The big and important question for this module has been, “Are You Ready to Change the Way You Teach?”. My immediate response to this has been, and will continue to be a loud “Heck Yes!”. While I am open for change, I know some of my colleagues might not be on be on the “same boat” as me, and I understand their reasons for wanting to stay within their comfort zone. So, before anyone starts making assumptions as to why I am open to change, I believe it is important for me to state my reasons.

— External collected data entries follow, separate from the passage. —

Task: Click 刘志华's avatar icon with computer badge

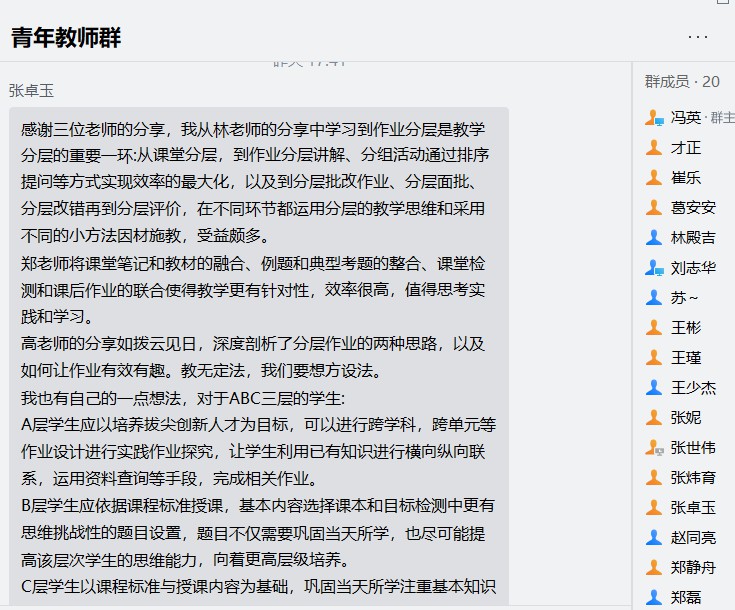Action: coord(654,268)
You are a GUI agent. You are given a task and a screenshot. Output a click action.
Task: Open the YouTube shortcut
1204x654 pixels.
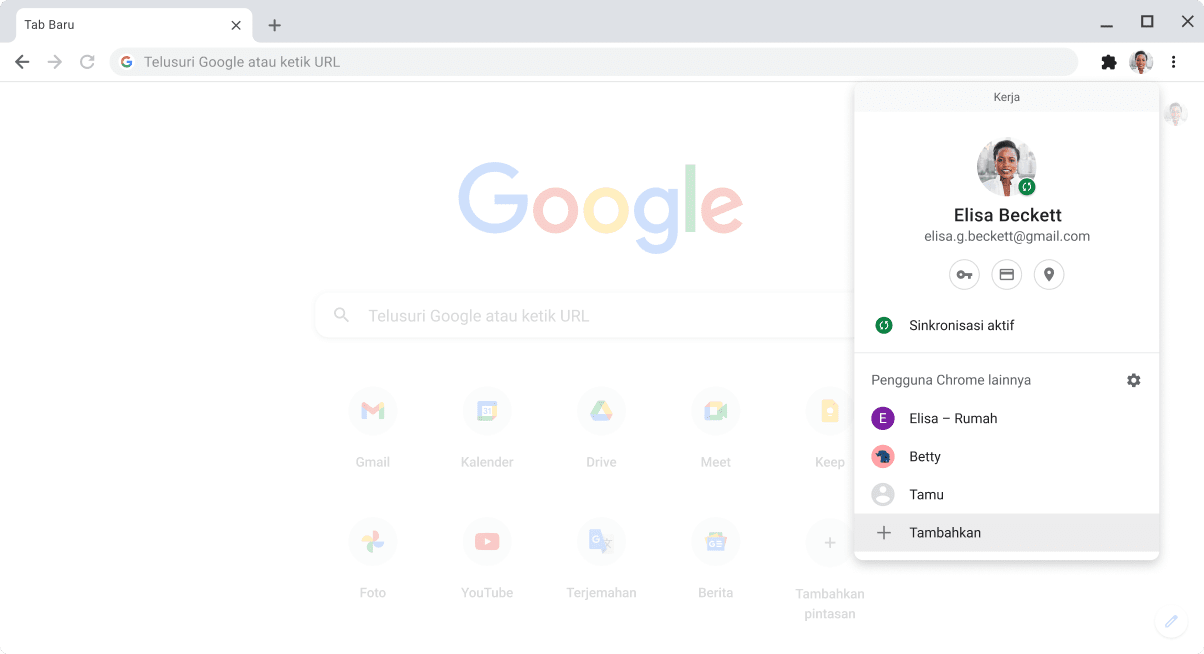487,542
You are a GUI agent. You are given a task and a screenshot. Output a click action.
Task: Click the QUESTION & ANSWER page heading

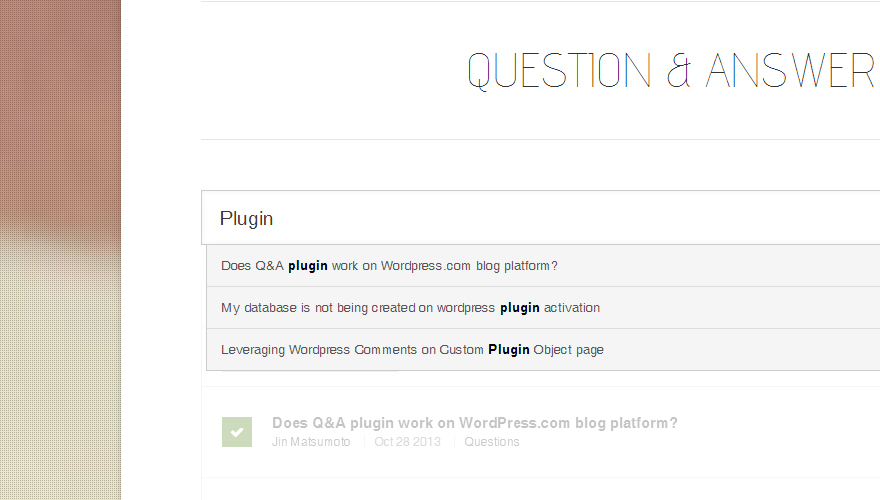(x=671, y=71)
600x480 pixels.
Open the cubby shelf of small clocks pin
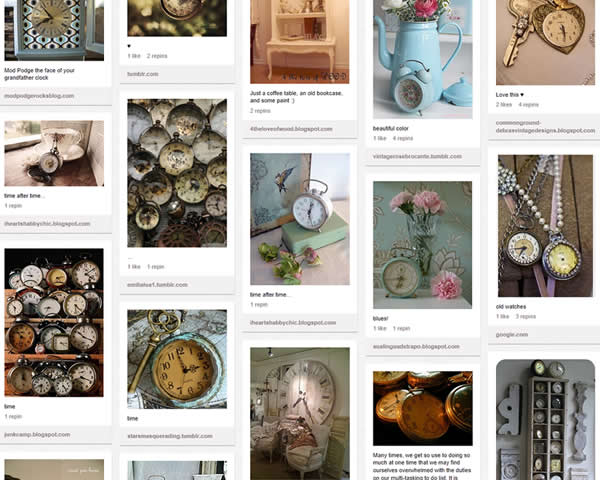pyautogui.click(x=545, y=420)
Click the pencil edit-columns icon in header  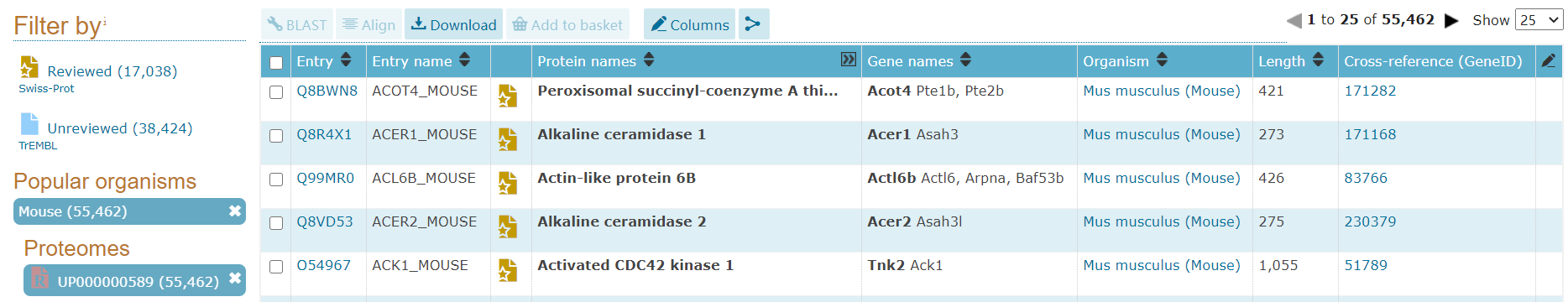(1549, 60)
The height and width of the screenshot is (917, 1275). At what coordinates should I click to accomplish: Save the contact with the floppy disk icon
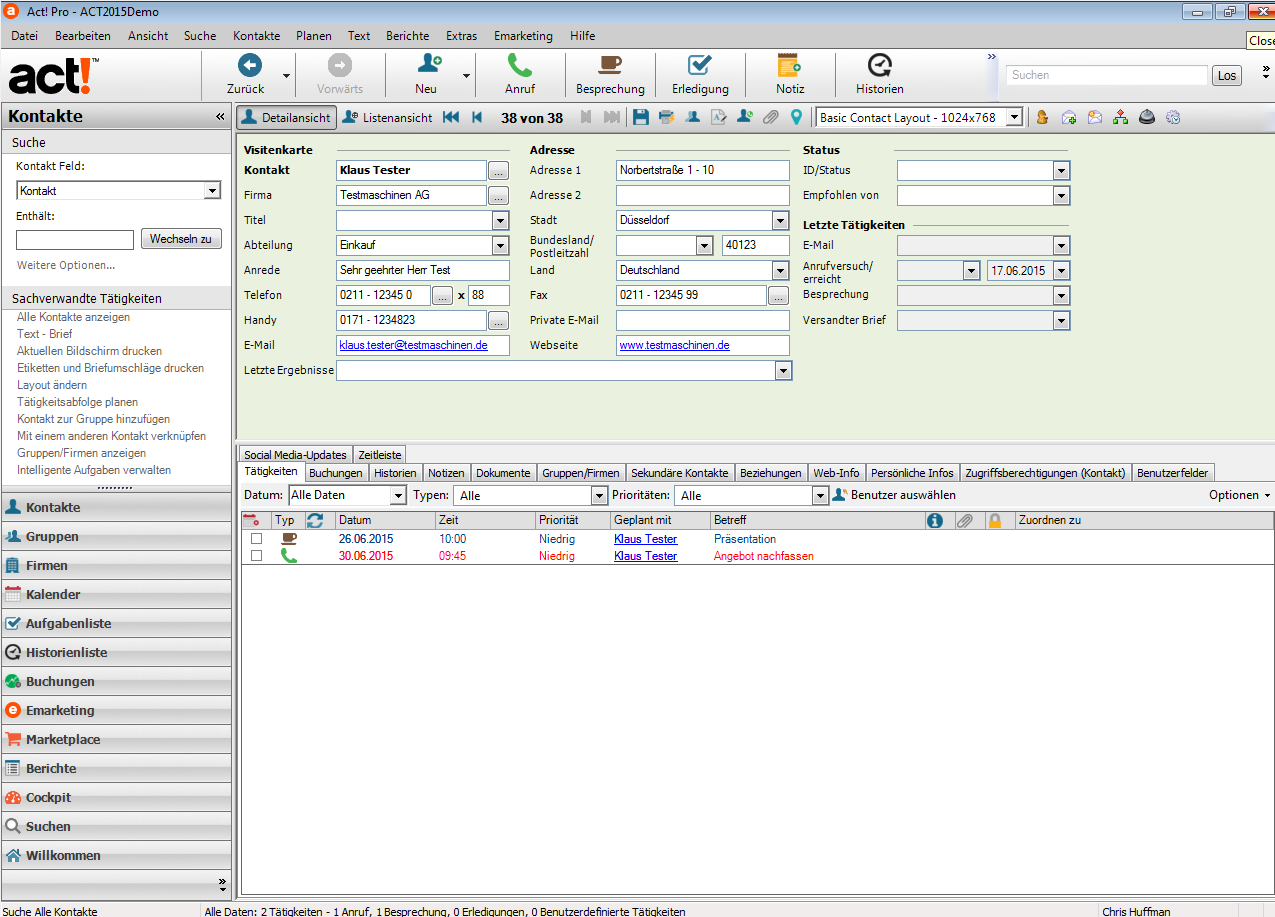coord(641,118)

To begin, I have currently been teaching for four consecutively years and love it! I mean, I could not see myself doing anything else. At one point, I was a dishwasher (2 years), cook, (3 years) an operations operator for a bank (4 years), tutor (2 years), and a cashier & warehouse employee (a couple of months). Those jobs were just considered jobs to get me through school, as I called them. I did not get my first-hand experience at teaching until I started started my Master’s degree at Illinois State University, in which I got hired as a teaching assistant. Prior to this, I had NEVER taken any education courses, had never stepped foot into a classroom as an authority figure, or had even thought anyone with a lesson plan. I mean, I honestly did not even know what a lesson plan was! So, you can basically imagine me in my first semester of teaching as a guy from “fat camp” being thrown into a war zone with no training in weapons; I would learn how to use those weapons as the fighting would occur right in front of me. I am actually never going to forget the words of encouragement my supervisor would tell me, “You just have to survive you’re first semester”. I did. Not only did I get so overwhelmed with balancing my teaching priorities and graduate studies, but also got very fascinated by the way teaching worked. I got so emotionally involved in teaching, and became so hooked that I decided to make Pedagogy my second concentration at the Master’s level. Teaching has followed me all through my graduate studies, that even now at the Ph.D. level my second concentration is Second Language Acquisition (SLA).

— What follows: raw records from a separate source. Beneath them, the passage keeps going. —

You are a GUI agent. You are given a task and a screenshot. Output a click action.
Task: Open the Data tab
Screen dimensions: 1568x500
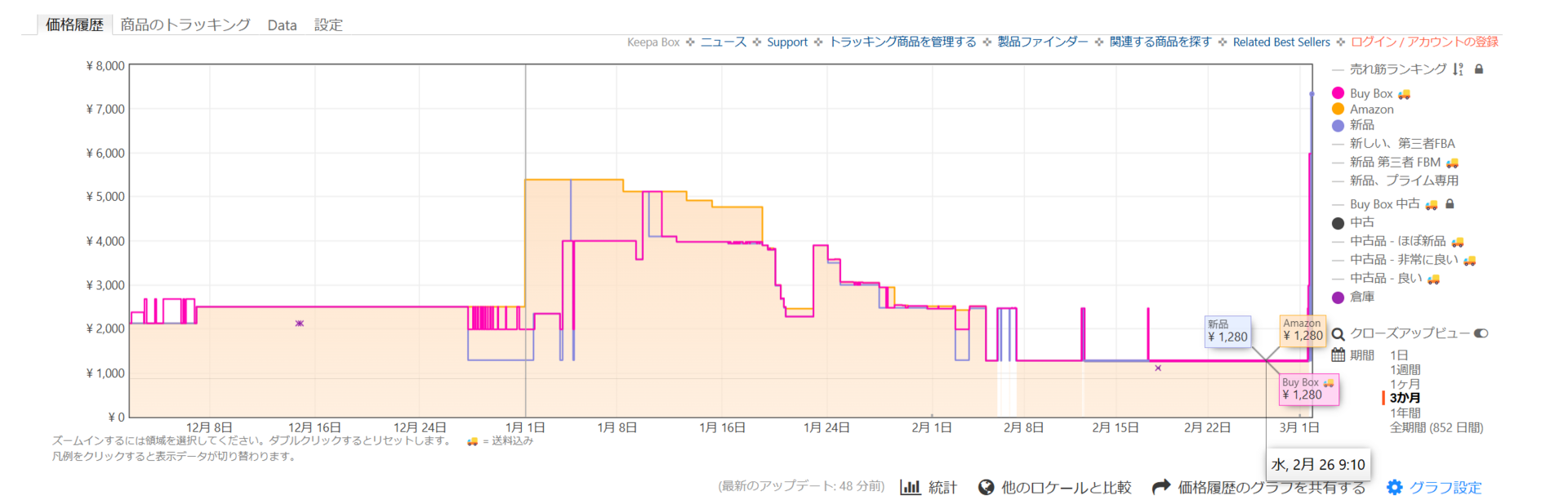282,25
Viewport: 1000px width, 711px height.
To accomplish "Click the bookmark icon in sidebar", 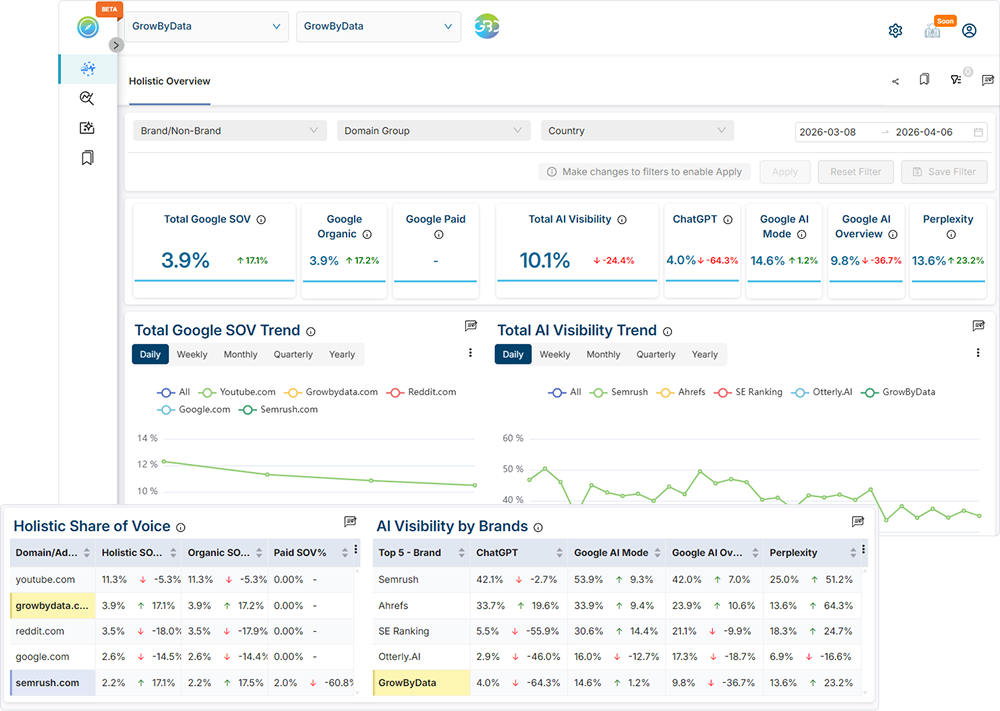I will click(x=87, y=158).
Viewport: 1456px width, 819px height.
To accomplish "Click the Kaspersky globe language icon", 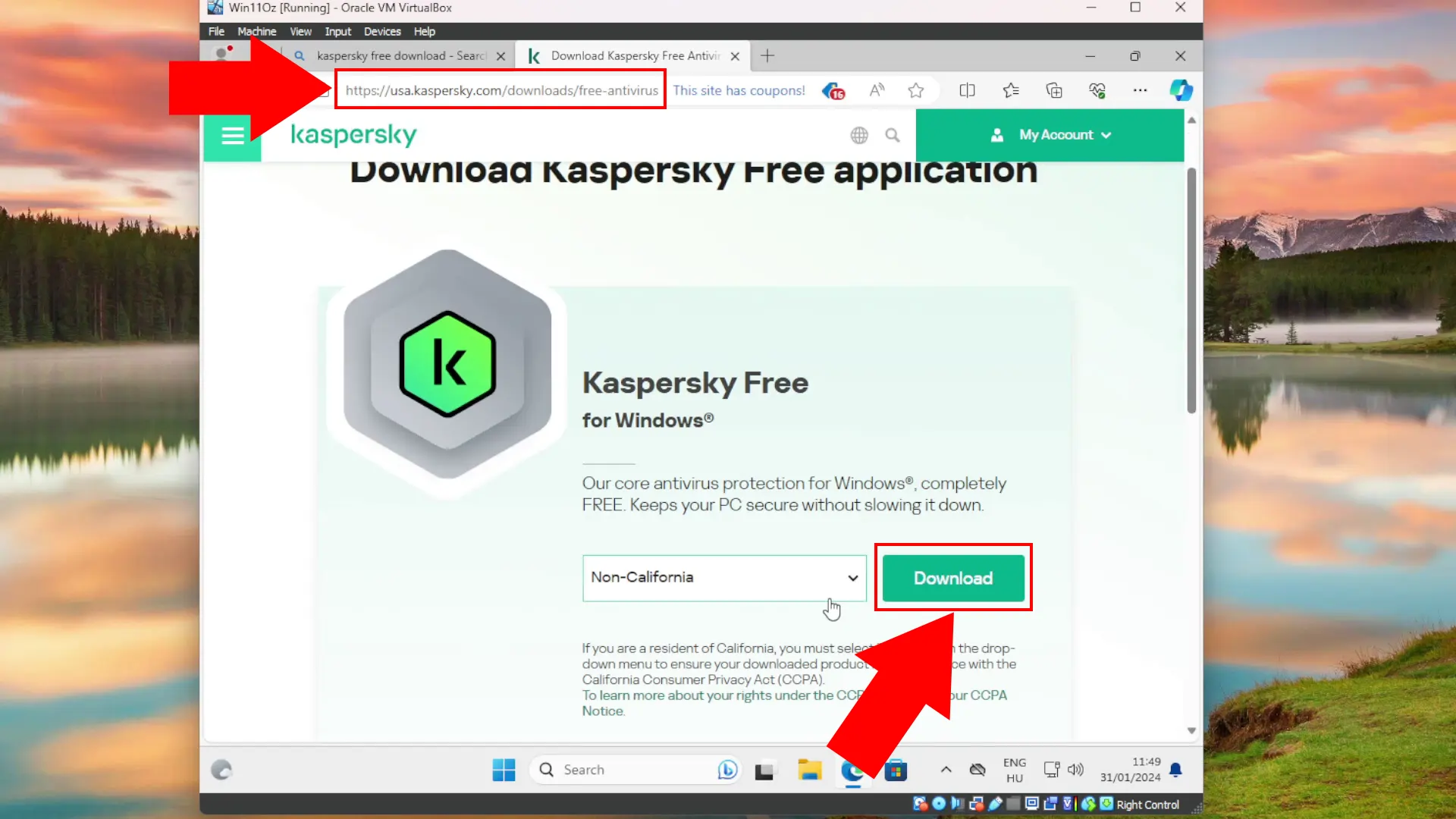I will 859,135.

All in all, ever since I started teaching in 2010, I feel that I am always changing the way I teach and always have an open mind to trying new ideas. I do this, because I am always looking out for the best way to teach something. Throughout the process I have learned that repetition is the fastest way to staying behind the best pedagogical practices. For example, every month or so, there are always new research articles coming out in top tier scholarly journals about new studies and their findings that provide suggestions that can be implemented into teaching. I feel that as a teacher, it is mandatory for me to stay on top of the latest teaching craze. If anything, I do not want to be one of those professors we have all seen (or had at one point) that is printing out copies from books that are 30 years old, or teachers that base their knowledge in research, around the time their were in graduate school themselves, that is not relevant anymore.

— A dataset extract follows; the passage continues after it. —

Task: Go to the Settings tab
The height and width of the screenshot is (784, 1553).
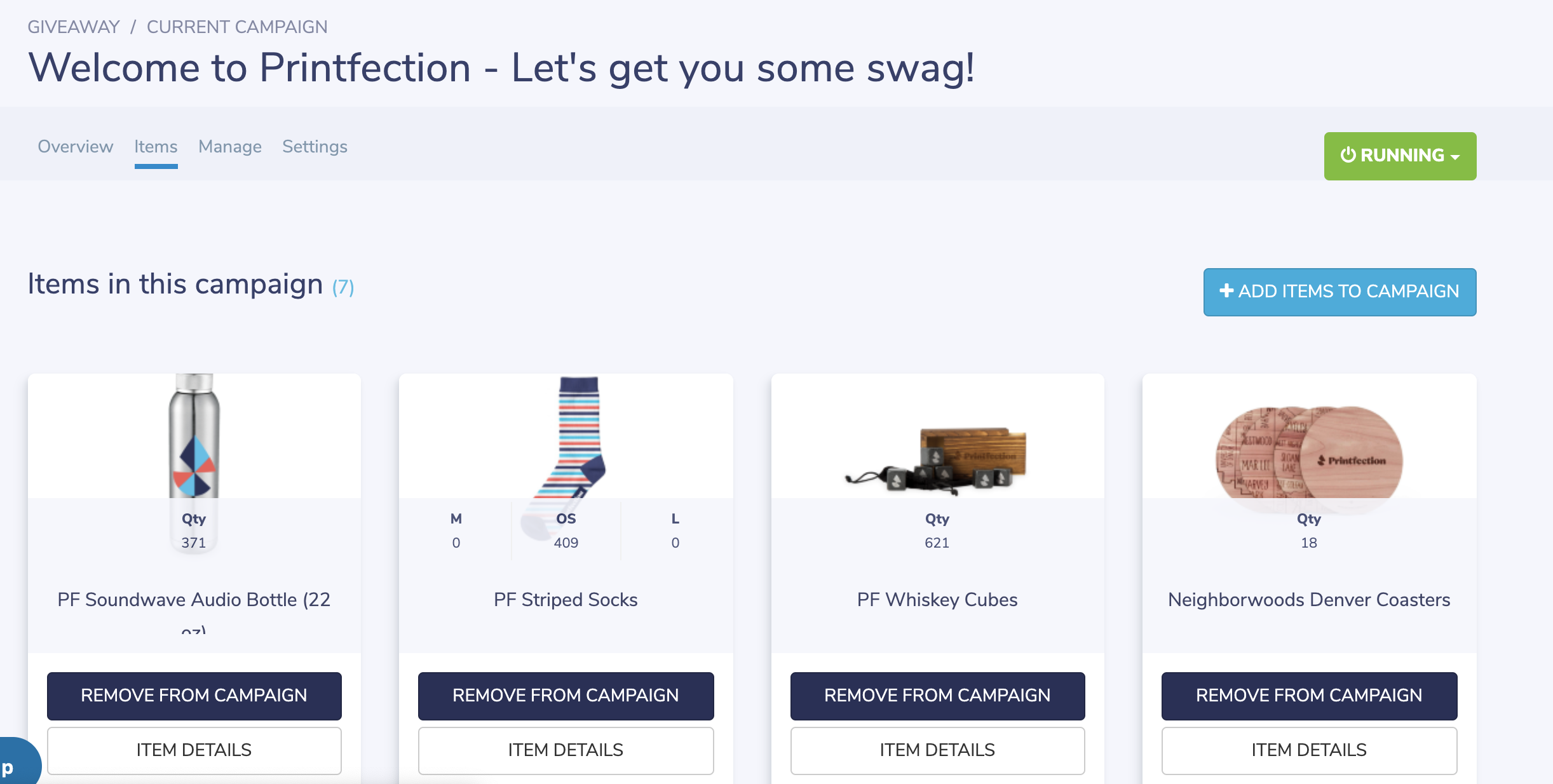Action: point(315,147)
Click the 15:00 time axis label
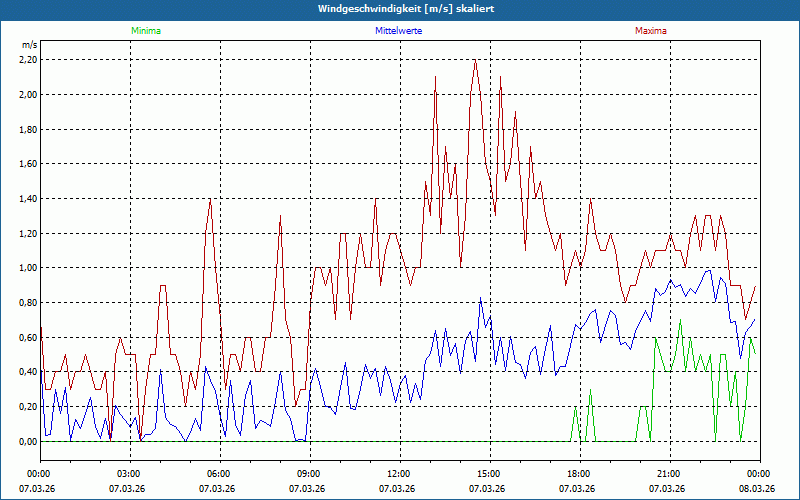 click(x=488, y=474)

As far as answering the questions that we have to reflect on, there is much to write about too! To begin, the reason I do what I do, either in class as an instructor, or as a student taking a course, usually boils down to three reasons. One, I do what I do because it works. It completes the objective for the day without any hassle. Two, I am afraid to leave my comfort zone and are not too sure how going about it a different would work out. I know first-hand, trying something new takes preparation. Lastly, I simply do what I do, because I do not know any better and wait for someone to tell me otherwise. That is, if I get caught doing it “wrong”.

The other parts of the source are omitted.